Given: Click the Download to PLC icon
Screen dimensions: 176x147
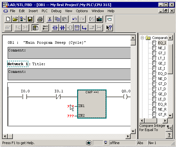Looking at the screenshot, I should tap(99, 19).
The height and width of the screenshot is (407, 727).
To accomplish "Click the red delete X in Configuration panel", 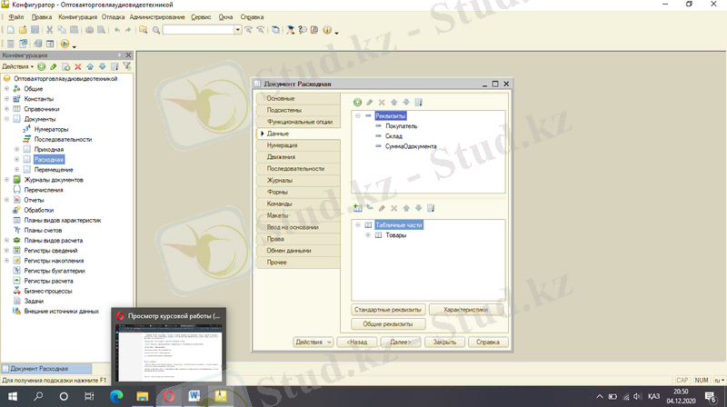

++++

__Activity__
In the data, the line that contains "The height and" begins the part to write out; restate it and each line after it word for word through the end, with no pictures.

__Output below__
The height and width of the screenshot is (407, 727).
To accomplish "Click the red delete X in Configuration panel", 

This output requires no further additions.